Your instructions » Please lay out every one of these rows as a Markdown table with two columns, No. and Line, numbering each line in order and leaving out any blank lines.

[Stored entries]
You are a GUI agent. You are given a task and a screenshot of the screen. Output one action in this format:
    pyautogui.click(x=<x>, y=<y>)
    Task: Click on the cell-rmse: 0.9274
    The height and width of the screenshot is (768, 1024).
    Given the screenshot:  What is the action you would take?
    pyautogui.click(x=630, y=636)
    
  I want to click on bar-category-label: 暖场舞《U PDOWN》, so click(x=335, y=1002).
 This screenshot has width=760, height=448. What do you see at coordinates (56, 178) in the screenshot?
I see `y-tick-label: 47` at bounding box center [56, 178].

Problem solution »
| No. | Line |
|---|---|
| 1 | You are a GUI agent. You are given a task and a screenshot of the screen. Output one action in this format: |
| 2 |     pyautogui.click(x=<x>, y=<y>) |
| 3 |     Task: Click on the cell-rmse: 0.9274 |
| 4 |     The height and width of the screenshot is (768, 1024). |
| 5 |     Given the screenshot:  What is the action you would take? |
| 6 |     pyautogui.click(x=630, y=636) |
| 7 |   I want to click on bar-category-label: 暖场舞《U PDOWN》, so click(x=335, y=1002). |
| 8 |  This screenshot has width=760, height=448. What do you see at coordinates (56, 178) in the screenshot? |
| 9 | I see `y-tick-label: 47` at bounding box center [56, 178]. |